2. Management. It is – take it from me – relatively easy to build a lifestyle business of a million bucks or so with the entrepreneur and a couple of buddies. But building a real business with a serious business model that has long term potential takes a serious management team. In many cases you can’t fund this management team out of cash flow so issue #1 comes back on the table. Build a serious management team. VP – Sales (with US experience if that’s your target market), VP – Finance, VP Operations, legal, etc.
3. Humility. I have witnessed so many small IT flameouts that I am jaded but I hear the speeches in my head “I’d like to thank the academy” and all the “little people” that made this happen. Arrogance is the curse of entrepreneurs. You want to be arrogant? Wait until you are Wes Armour and have an empire – one of the largest firms in your sector in Canada with over 1,000 employees. Then you can take the time to be arrogant. Funny thing, though. Wes Armour still doesn’t come across as arrogant. Humility is a key virtue of long term, successful entrepreneurs. Even old Bill Gates stepped aside when his time came.
4. Be in the markets you need to be. Let’s face it. It is very hard to build a national or international business from New Brunswick. We can either ignore this reality or face up to it. New Brunswick is a wonderful place to have back office, production studio, support centre and, yes, for some even a head office or a regional office. But if your clients are based in Boston or New York or Dublin, find a way to be in those markets. All this hullaboo about using Web Conferencing is much ado about nothing. And that, of course, comes back to point #1.

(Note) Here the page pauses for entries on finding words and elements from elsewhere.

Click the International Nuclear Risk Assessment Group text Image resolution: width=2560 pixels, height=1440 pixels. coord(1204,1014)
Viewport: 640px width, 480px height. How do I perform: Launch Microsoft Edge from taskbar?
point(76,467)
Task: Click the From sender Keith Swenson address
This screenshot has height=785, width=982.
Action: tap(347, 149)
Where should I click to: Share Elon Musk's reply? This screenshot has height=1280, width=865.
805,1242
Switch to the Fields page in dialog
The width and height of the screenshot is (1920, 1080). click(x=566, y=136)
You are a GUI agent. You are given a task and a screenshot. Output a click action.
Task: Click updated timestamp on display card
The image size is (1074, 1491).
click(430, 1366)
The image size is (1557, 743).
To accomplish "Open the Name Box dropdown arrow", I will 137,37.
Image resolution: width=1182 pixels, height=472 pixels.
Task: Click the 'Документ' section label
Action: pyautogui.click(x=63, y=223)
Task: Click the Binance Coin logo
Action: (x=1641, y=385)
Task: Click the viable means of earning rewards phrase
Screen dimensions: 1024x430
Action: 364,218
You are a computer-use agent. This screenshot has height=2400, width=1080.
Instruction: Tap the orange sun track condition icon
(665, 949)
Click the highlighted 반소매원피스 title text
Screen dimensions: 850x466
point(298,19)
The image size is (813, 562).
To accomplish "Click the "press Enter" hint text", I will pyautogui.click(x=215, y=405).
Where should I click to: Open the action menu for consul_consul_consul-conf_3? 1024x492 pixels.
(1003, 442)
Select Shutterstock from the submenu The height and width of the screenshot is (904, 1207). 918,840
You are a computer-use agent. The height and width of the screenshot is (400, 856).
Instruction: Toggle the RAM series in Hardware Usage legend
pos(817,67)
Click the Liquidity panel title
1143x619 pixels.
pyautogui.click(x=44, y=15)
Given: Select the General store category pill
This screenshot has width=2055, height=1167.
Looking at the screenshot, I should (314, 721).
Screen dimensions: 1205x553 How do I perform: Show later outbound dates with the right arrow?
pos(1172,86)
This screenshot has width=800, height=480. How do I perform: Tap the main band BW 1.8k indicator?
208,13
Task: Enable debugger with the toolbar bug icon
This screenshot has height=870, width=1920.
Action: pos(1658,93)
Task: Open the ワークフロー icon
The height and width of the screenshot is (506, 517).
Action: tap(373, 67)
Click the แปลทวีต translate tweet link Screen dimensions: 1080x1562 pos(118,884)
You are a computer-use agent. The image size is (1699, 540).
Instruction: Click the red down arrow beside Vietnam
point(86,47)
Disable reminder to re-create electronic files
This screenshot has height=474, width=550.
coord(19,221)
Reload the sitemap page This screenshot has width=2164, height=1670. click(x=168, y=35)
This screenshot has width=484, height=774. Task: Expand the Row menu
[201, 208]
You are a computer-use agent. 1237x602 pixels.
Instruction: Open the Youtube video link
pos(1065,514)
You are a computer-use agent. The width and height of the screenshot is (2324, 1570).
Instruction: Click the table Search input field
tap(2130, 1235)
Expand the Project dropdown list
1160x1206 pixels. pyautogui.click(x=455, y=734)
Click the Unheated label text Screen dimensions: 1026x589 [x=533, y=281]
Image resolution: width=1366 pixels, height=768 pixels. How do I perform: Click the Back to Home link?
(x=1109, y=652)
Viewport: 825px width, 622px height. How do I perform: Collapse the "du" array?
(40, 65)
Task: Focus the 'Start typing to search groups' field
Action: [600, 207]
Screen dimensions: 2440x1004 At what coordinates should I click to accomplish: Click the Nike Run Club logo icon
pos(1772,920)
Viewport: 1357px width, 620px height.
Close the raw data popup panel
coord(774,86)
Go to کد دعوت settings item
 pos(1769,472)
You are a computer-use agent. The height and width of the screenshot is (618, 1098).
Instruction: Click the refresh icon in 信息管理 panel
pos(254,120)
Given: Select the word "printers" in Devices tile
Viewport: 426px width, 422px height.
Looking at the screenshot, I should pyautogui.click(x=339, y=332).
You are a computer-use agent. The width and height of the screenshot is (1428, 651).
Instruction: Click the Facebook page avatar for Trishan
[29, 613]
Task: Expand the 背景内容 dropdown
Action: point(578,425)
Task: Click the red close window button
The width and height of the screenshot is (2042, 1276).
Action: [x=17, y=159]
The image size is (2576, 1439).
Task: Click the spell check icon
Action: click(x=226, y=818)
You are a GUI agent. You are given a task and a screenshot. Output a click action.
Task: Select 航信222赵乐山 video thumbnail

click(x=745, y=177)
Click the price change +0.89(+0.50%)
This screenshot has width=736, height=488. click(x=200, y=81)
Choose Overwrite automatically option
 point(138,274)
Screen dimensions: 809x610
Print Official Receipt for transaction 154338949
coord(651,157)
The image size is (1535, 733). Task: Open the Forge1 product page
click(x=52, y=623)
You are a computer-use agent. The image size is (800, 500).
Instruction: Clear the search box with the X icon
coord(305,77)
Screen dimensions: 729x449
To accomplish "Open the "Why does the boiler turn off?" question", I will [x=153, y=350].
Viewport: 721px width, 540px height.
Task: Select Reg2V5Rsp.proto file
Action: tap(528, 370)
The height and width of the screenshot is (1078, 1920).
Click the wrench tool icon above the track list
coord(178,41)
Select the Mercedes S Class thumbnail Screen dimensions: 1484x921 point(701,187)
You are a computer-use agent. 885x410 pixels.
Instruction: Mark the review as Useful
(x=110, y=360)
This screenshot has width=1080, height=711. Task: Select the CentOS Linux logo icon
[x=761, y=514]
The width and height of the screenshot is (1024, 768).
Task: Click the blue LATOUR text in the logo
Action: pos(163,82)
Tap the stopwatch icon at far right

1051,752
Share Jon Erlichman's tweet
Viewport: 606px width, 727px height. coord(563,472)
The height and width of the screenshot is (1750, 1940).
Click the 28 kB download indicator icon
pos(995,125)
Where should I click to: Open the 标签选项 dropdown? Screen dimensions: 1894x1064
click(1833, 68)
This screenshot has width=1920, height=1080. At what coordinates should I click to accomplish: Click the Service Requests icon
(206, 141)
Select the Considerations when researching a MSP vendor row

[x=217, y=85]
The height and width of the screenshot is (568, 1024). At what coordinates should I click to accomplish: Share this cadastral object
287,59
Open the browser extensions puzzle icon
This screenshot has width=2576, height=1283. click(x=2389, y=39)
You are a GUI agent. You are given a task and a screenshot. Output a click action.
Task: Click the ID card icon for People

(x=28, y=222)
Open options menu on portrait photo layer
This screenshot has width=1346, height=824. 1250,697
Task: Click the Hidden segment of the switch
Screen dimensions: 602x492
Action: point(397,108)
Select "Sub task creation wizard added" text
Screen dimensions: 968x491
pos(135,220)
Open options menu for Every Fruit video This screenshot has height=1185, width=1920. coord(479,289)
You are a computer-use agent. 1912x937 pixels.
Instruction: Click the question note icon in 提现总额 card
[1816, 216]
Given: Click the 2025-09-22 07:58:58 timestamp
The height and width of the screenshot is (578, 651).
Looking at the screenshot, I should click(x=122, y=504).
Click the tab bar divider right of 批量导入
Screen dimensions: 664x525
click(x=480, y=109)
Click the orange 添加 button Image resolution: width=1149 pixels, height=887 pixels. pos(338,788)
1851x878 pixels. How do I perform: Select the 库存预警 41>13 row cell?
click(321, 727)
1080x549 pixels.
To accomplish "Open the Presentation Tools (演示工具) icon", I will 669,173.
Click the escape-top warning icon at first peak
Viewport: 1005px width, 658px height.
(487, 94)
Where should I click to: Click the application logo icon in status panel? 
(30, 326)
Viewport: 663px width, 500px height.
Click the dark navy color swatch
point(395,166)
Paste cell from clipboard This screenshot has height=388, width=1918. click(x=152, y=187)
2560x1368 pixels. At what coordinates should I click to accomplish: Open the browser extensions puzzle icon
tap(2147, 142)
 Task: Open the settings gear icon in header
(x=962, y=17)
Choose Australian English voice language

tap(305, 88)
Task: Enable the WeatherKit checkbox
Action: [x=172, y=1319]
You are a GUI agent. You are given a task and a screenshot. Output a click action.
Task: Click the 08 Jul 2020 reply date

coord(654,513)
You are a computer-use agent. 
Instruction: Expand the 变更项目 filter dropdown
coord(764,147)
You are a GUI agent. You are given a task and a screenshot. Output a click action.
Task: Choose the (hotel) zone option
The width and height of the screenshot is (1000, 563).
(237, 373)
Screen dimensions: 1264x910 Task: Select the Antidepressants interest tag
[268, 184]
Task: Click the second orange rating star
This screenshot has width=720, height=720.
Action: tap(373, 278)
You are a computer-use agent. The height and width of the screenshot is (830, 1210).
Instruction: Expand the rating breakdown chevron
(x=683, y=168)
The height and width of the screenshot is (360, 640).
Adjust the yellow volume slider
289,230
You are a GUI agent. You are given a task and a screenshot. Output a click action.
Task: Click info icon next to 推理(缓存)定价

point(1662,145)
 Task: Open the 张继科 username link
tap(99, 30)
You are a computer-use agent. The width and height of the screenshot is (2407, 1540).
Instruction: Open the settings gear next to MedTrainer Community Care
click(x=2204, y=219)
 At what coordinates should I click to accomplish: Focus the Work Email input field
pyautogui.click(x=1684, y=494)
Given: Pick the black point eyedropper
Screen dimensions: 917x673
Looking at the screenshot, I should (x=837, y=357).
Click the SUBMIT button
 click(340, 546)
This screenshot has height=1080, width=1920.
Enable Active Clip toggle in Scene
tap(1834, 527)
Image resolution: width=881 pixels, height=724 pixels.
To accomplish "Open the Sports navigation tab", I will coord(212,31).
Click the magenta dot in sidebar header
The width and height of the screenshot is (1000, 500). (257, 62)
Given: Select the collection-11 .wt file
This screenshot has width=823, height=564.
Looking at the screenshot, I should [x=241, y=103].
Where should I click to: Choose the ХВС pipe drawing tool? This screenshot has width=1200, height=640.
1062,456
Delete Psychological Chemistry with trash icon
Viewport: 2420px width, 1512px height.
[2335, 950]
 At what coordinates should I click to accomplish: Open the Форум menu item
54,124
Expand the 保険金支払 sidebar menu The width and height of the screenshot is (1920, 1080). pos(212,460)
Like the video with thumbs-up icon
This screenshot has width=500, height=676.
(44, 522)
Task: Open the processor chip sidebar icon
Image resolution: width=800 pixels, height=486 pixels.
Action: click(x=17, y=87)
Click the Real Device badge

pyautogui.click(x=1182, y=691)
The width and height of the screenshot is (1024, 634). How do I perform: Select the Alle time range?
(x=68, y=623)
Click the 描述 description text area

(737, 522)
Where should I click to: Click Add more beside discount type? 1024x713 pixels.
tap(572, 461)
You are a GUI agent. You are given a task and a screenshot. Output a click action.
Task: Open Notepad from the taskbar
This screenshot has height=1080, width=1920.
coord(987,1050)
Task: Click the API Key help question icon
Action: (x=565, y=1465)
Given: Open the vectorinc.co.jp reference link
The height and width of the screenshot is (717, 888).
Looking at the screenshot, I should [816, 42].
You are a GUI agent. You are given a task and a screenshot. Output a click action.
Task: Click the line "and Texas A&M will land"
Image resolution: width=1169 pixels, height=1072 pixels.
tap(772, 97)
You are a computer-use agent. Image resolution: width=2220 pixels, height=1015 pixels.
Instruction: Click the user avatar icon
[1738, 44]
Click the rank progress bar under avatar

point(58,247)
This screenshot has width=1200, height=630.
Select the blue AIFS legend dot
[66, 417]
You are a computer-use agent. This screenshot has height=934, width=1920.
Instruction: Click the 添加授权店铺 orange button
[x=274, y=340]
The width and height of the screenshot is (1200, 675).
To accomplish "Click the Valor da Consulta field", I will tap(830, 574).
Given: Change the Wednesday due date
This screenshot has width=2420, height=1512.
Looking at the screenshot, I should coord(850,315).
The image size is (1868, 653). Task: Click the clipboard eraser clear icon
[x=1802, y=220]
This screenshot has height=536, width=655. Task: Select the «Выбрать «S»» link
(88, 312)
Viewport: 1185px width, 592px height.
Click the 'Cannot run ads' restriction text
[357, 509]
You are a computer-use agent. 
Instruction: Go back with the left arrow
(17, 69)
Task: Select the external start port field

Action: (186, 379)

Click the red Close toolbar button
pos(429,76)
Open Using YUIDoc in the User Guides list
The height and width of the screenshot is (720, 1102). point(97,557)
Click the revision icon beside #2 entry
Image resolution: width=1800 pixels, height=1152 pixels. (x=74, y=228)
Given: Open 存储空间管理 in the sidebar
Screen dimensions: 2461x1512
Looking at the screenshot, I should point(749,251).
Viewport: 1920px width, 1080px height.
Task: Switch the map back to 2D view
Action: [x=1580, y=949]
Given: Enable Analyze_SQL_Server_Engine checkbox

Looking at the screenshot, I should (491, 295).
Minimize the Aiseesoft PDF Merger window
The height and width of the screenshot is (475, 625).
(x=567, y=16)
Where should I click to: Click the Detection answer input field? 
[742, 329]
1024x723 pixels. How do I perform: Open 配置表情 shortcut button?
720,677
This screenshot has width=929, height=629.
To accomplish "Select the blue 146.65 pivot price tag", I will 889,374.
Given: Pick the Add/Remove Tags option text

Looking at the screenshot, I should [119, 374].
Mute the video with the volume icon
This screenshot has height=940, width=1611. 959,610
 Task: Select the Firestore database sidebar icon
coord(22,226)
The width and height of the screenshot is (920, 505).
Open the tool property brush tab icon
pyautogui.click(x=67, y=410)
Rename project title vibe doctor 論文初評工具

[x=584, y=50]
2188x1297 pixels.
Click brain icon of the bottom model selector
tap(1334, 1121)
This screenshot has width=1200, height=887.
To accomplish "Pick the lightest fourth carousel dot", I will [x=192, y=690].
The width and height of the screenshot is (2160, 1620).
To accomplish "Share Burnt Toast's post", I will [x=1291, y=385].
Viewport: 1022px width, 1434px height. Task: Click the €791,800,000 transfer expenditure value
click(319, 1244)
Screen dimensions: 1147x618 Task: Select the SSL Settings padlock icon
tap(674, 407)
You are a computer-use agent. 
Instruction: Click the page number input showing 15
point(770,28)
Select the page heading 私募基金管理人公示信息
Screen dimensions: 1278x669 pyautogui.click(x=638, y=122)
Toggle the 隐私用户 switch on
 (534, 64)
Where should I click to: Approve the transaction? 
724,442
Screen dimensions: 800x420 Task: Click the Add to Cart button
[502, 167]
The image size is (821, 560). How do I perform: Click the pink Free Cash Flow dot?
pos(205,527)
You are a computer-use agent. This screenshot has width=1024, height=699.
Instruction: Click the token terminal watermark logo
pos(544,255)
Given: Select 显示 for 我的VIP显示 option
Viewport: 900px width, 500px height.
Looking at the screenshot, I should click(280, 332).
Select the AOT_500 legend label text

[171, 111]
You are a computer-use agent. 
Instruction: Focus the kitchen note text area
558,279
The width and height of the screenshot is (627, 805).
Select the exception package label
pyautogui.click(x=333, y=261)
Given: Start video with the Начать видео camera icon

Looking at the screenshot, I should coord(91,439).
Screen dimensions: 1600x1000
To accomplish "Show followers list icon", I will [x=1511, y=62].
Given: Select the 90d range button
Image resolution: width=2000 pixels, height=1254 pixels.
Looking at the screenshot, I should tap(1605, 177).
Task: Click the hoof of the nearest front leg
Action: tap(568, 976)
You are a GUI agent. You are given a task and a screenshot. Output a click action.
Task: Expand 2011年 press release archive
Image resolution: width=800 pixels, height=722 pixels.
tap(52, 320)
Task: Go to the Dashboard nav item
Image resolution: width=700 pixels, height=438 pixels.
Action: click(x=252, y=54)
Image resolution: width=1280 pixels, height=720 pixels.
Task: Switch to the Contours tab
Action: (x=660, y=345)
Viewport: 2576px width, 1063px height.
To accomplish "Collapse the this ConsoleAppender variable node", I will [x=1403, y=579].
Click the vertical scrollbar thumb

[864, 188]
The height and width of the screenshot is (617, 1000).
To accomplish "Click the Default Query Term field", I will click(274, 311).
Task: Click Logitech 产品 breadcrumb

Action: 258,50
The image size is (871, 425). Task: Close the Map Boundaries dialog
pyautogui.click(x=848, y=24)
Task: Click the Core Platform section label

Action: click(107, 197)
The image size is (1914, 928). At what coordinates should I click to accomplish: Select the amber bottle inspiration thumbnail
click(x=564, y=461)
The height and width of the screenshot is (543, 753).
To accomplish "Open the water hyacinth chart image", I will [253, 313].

5. Finally, get really good at something. Use this nugget of opportunity you have been given to get really good at something. One of the top reasons all these IT firms went under was at the end of the day the majority of them were pushing lower cost of production or some other ephemeral value proposition that will always be outdone somewhere. Why are some of the top animation studios in the world located in downtown San Francisco (I walked by a few last week)? Certainly not because of cheaper costs. Costs are certainly key but if they are the only reason you are getting business – for most IT sectors – you are on shaky ground indeed.
Back to FatKat. I don’t presume to serve up advise to that or any specific firm. Each case is too unique. Some new firms are funded out of RRSP withdrawals and others from a large silent partner in Toronto. Some have long established business relationships while others hammer away just trying to get lucky.
But the bottom line is that we (NB) need companies like FatKat to suceed. Think of the 20 or so e-Learning firms that have gone out of business in this province alone. e-Learning was supposed to be the next call centre. Thousands of jobs right here in New Brunswick generating content and technology for global markets. And now kaputsky.
So from a public policy perspective, I hope BNB has had a long hard look at the new 35% tax credit for digtal media production.